_Problems and tasks_.
**1)** In the forum thread, rewrite the passage that begins at "On my side, in" and stops after "is somehow unmaintained.", replacing "buildah" with "podman".
**2)** Answer these questions about the forum thread, labeling each answer with its letter.
(a) Which version did dragosmc say still had the issue?
(b) In which tool does seung-juv run the CI/CD pipeline?
(c) What did cdprete switch the build to?

_Page text_.
---------------
Could you please help us? We dont want taking snapshot

On my side, in the end, I switched the build to buildah. This was also driven by the fact that the company where I work didn't want to provide internal support for kaniko builds anymore since the project is somehow unmaintained.

Jan 09 '25 16:01 cdprete

Still seeing this issue with 1.23.2. Is this looked at?

Jan 29 '25 21:01 dragosmc

how about this? https://github.com/GoogleContainerTools/kaniko?tab=readme-ov-file#flag---snapshot-mode

Feb 18 '25 11:02 pgacek

how about this? https://github.com/GoogleContainerTools/kaniko?tab=readme-ov-file#flag---snapshot-mode

I tried the different options and they did not make much of a difference.

Feb 19 '25 09:02 user1584

In my case, I'm running a CI/CD pipeline in Jenkins, and the container intermittently crashes (about 90% of the time) before Kaniko takes a snapshot, causing issues where files can't be found when trying to take the snapshot. I tried various flags to fix this, but none of them had any effect. To resolve this issue, I simply added a retry mechanism in Jenkins to make the process repeat multiple times in case of failure. Surprisingly, this solution worked, and the container no longer crashes, allowing the snapshot to be taken successfully.

Apr 09 '25 02:04 seung-juv
---------------
_Recorded data_.
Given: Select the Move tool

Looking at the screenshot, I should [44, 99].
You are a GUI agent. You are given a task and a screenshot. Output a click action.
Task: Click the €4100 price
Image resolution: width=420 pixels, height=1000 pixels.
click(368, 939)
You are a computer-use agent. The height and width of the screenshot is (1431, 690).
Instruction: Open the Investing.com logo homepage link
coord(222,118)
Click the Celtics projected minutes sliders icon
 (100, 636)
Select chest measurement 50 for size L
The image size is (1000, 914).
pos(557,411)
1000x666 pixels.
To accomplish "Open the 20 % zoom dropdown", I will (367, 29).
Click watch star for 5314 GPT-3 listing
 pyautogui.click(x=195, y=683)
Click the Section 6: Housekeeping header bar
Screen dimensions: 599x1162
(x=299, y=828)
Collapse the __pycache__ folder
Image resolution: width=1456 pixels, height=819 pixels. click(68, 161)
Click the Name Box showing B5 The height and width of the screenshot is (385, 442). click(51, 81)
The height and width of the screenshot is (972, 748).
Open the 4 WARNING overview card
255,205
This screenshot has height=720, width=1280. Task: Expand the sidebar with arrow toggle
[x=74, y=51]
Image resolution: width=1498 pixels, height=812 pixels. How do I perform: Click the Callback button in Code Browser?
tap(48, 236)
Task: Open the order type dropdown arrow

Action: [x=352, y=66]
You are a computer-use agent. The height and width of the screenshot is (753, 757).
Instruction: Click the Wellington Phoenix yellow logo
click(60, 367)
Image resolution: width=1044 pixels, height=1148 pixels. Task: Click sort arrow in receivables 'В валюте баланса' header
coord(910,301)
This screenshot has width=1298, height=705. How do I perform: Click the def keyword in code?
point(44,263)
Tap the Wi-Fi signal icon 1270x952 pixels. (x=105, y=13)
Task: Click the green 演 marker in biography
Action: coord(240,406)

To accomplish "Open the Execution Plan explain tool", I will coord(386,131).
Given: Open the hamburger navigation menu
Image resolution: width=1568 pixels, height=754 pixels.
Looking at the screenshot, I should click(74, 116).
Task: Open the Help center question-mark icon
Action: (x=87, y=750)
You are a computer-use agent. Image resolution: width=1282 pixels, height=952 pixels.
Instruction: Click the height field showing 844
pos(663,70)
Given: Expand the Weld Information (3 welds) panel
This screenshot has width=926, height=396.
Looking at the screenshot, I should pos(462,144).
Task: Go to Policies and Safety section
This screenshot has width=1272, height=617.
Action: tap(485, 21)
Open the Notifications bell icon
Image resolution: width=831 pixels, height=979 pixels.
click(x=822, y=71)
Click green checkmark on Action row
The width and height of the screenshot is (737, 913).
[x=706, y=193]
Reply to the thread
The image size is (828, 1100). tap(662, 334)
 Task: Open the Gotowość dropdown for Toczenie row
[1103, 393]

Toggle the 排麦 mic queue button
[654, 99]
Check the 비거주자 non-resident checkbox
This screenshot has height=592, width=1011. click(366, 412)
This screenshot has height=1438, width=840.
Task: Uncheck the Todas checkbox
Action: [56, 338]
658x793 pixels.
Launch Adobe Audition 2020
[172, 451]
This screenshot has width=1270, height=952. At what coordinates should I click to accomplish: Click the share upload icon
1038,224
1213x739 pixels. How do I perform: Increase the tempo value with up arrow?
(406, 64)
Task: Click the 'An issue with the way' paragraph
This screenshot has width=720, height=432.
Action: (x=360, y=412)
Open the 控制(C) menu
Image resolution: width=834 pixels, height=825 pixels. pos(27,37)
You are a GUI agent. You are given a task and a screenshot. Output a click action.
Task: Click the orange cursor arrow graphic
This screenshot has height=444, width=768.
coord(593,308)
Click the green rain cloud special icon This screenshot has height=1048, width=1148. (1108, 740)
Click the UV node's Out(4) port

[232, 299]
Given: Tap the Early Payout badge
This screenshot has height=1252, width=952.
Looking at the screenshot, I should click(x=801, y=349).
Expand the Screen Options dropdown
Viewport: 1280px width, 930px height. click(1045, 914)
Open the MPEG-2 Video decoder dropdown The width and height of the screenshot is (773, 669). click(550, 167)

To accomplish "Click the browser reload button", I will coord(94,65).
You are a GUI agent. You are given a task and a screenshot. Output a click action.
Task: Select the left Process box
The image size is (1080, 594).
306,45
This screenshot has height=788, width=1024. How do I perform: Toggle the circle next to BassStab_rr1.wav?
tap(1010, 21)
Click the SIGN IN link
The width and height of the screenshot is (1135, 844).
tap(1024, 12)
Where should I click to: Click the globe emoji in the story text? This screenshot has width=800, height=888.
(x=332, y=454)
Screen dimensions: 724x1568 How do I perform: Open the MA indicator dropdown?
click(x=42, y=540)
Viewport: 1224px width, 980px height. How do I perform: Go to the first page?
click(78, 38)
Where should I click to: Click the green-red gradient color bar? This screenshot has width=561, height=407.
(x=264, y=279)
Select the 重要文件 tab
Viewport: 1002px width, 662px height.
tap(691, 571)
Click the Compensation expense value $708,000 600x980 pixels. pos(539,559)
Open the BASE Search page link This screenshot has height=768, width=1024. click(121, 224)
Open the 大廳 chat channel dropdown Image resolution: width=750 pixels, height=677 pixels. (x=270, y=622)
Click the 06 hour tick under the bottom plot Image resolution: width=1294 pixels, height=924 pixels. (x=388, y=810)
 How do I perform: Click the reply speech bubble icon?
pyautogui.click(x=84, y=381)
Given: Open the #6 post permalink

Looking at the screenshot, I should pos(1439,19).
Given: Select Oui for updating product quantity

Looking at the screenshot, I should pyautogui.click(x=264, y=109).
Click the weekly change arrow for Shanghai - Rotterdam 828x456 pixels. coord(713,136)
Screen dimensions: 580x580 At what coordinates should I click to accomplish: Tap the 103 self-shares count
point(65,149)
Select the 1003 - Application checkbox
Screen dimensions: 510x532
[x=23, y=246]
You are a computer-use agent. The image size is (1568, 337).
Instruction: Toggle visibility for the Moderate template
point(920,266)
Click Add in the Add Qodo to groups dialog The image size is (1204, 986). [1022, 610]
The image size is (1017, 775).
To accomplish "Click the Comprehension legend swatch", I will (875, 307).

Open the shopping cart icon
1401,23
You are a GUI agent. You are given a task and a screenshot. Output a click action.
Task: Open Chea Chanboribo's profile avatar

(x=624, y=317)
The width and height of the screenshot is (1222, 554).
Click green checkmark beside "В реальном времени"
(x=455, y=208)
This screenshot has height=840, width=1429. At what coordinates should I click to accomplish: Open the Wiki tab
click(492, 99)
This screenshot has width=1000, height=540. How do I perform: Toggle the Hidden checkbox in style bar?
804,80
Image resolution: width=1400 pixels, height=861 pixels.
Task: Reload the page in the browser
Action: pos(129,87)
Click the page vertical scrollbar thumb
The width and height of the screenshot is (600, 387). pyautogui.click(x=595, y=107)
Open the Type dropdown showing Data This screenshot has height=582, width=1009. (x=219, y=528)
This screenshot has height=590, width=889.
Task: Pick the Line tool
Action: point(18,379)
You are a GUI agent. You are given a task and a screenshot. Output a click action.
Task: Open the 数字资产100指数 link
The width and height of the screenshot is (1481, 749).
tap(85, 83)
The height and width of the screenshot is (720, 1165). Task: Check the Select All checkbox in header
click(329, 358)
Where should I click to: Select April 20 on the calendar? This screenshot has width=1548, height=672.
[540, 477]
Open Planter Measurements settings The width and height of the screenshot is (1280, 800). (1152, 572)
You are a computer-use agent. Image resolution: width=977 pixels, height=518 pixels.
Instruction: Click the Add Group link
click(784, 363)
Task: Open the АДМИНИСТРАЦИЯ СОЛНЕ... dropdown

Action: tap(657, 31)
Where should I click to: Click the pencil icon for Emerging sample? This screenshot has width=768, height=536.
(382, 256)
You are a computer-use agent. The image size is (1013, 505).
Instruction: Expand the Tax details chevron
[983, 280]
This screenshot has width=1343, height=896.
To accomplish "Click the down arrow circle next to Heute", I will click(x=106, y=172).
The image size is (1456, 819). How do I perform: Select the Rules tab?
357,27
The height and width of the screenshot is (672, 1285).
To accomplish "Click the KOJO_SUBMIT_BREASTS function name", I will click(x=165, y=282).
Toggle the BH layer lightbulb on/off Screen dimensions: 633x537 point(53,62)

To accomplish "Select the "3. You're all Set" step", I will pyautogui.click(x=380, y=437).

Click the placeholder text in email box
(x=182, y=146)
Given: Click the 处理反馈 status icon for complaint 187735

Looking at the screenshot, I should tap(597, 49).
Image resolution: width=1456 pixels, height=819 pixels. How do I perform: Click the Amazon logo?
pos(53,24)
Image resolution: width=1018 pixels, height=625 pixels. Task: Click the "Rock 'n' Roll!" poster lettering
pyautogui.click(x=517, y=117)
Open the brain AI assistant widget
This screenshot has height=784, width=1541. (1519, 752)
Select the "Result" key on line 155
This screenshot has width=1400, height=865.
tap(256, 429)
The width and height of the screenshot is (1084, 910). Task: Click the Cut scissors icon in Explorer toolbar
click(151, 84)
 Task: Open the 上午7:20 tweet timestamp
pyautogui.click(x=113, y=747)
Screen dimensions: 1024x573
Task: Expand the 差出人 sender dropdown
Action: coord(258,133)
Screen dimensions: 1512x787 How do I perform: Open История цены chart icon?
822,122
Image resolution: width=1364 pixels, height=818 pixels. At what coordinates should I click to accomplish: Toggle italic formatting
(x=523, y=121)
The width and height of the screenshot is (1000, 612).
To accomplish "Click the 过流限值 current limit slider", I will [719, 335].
---------------
_Solutions in order_.
**1)**
On my side, in the end, I switched the build to podman. This was also driven by the fact that the company where I work didn't want to provide internal support for kaniko builds anymore since the project is somehow unmaintained.

**2)**
(a) 1.23.2
(b) Jenkins
(c) buildah